Nepenthes NY set up the Artist Spotlight to delve further into the artwork exhibited at the store. In this series, we interview the artists involved with the show. We ask them questions about their art, the exhibition, and what New York means to them.


This time, we are featuring photographer Fredson Sossavi, whose exhibit "Where I’m Calling From" is running in-store now.


Fredson Sossavi was born in Togo, a small nation on Africa’s western coast. His father successfully applied for a visa as a political refugee, and studied engineering in New York City before taking a job with Intel. Fredson and his mother immigrated a few years later - living in Oregon, and New Mexico, before finally settling in Marlboro, Massachusetts. Fredson’s search for self-actualization was shaped by his distance from city life. Finding himself lacking the stimuli of metropolitan activity, he resolved to make do on his own, pursuing creative endeavors like skateboarding, breakdancing, and beatboxing. 


During high school, Fredson was introduced to the photos of Gordon Parks, a prominent photojournalist whose documentation of African-Americans in 1940’s New York led to a fascination with photography and New York City, a place he grew up hearing about from his father and views as a center of extreme cultural exchange. 

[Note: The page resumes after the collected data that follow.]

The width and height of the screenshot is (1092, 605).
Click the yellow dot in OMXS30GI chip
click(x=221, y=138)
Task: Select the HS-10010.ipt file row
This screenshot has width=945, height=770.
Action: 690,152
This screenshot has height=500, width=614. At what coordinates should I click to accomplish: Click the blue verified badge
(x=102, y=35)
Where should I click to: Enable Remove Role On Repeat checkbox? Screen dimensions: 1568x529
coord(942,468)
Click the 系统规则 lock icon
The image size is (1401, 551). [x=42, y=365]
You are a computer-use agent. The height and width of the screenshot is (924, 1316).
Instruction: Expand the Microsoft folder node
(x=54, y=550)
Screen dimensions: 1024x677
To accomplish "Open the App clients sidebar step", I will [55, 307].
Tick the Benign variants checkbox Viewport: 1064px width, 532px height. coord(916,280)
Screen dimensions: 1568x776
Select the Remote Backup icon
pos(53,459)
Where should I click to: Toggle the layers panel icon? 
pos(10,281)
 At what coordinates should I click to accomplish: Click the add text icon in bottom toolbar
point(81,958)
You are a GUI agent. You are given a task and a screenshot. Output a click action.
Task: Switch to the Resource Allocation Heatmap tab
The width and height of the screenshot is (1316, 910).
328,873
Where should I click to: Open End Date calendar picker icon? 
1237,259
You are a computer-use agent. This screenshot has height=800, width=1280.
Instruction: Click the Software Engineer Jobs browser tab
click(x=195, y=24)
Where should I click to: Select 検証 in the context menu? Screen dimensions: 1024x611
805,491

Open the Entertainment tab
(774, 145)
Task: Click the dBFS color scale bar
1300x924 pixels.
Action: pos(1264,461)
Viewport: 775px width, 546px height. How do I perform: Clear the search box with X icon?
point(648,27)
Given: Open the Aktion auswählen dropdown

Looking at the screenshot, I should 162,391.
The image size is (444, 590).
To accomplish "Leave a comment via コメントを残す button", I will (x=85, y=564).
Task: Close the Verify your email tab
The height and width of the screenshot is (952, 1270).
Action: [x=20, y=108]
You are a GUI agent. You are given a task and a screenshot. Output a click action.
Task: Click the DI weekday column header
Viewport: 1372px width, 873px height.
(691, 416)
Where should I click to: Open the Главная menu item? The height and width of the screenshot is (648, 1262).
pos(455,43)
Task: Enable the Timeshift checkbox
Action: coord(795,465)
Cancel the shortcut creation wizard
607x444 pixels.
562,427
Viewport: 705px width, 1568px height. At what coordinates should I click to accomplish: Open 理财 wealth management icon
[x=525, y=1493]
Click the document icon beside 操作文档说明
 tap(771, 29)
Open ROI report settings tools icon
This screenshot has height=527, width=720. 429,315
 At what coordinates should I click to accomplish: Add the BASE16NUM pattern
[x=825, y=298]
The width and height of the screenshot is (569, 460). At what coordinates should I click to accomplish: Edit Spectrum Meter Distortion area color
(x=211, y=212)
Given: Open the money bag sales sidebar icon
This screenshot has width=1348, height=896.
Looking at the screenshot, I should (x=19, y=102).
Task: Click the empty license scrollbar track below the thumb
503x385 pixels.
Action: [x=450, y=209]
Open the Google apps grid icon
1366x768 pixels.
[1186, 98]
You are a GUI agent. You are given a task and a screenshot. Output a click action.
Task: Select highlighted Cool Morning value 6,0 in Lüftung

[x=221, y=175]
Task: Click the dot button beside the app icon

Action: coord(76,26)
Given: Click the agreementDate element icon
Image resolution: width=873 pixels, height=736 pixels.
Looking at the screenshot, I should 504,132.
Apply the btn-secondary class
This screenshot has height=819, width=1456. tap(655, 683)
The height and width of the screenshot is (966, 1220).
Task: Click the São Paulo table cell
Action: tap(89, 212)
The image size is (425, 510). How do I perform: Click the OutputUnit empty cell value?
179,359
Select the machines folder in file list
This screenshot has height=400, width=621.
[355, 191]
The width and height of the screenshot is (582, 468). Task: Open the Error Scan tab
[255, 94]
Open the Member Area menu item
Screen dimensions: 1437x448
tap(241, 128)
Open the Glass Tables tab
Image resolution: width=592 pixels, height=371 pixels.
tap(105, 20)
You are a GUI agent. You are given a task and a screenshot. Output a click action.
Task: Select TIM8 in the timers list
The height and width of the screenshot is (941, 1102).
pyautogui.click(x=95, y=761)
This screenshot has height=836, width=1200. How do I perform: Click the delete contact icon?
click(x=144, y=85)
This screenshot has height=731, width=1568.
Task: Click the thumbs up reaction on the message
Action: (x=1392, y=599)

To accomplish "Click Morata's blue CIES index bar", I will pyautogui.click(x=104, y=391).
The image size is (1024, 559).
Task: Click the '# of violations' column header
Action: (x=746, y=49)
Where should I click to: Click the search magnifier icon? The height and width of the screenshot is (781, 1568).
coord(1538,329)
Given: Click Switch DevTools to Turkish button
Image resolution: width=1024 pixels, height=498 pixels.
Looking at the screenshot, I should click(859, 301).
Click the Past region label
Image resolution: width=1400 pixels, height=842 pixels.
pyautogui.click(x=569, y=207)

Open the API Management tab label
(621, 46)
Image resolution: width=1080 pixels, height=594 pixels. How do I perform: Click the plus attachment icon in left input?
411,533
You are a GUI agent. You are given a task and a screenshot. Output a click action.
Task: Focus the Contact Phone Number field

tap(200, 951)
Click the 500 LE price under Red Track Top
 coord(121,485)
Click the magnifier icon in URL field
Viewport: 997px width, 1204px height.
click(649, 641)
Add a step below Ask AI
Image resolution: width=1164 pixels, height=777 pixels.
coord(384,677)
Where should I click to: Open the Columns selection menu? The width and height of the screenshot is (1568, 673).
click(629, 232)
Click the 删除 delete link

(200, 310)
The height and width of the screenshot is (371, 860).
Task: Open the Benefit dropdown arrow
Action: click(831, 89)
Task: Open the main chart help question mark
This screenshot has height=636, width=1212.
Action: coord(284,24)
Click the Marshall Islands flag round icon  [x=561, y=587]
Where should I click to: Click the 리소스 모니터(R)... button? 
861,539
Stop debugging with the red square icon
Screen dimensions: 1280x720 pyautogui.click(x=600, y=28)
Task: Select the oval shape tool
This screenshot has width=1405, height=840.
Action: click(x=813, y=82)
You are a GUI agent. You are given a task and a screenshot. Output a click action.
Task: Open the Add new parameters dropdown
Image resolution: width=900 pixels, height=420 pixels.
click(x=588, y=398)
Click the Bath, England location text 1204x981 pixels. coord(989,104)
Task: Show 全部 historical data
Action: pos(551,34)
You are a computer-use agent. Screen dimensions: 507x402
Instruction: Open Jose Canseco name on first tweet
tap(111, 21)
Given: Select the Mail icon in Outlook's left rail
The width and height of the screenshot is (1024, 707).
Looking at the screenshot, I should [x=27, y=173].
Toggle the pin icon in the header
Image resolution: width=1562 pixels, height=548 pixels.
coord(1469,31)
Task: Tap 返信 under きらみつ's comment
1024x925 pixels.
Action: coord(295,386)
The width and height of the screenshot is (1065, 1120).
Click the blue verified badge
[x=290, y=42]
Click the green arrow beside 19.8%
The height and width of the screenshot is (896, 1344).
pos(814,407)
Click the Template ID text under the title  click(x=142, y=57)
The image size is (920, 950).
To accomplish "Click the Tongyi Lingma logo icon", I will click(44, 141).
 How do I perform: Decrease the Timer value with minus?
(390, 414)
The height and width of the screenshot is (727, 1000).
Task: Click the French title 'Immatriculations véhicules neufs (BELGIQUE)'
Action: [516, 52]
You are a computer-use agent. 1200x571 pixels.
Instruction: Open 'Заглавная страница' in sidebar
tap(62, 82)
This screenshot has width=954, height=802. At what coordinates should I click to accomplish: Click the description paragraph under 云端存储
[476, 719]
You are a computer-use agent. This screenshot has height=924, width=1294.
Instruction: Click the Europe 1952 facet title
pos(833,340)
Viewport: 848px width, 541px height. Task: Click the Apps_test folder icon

Digging deeper into his passions, Fredson came upon work of the Harlem Renaissance, and was awed by the movement’s leading figures’ combination of artistic exploration in literature, music, and poetry, along with so-called “hard-skills” in fields of law, finance and engineering. His admiration for the finely tailored suits of the 1920’s awoke an appreciation for American Traditional clothing - and the items manufactured by Engineered Garments - making Nepenthes New York a fitting venue for his first solo exhibition. Fredson enrolled in Suffolk University, cultivating his artistic endeavors with a career in law, graduating in 2017. 

Successful in his academic studies, but yearning for expression of his own, he crafted an idea for a photo project of his own, drawing inspiration from the photography that inspired him in high school. In regards to narrative structure, he sought to emulate writers like Raymond Carver, whose three page short story Popular Mechanics deftly combines brevity with intricacy, creating a powerful commentary on the human condition. 


Picking up his Fujifilm camera (his initial attempt using Polaroids ended in dark and sometimes blurry photographs), he ventured not within the bustling urban centers of Boston, but back to his hometown of Marlborough, Massachusetts. With the help of a tripod, he combined low ISO levels with long exposures, creating crisp images in low-light environments. He remarks on the terror he felt walking through these suburban locales after sundown, a feeling not often associated with the serenity of small New England towns. This contradictory notion is showcased in his work, where no human subjects are revealed, but which seems to hint at an ominous presence just out of sight of his camera’s lens - an examination between energetic city nightlife and the undiscussed dread of suburban life at night. 


Today, Fredson continues to take after his heroes of the Harlem Renaissance, pursuing his art alongside his job working as a Records Access Officer for the Public Records Division of the Commonwealth of Massachusetts.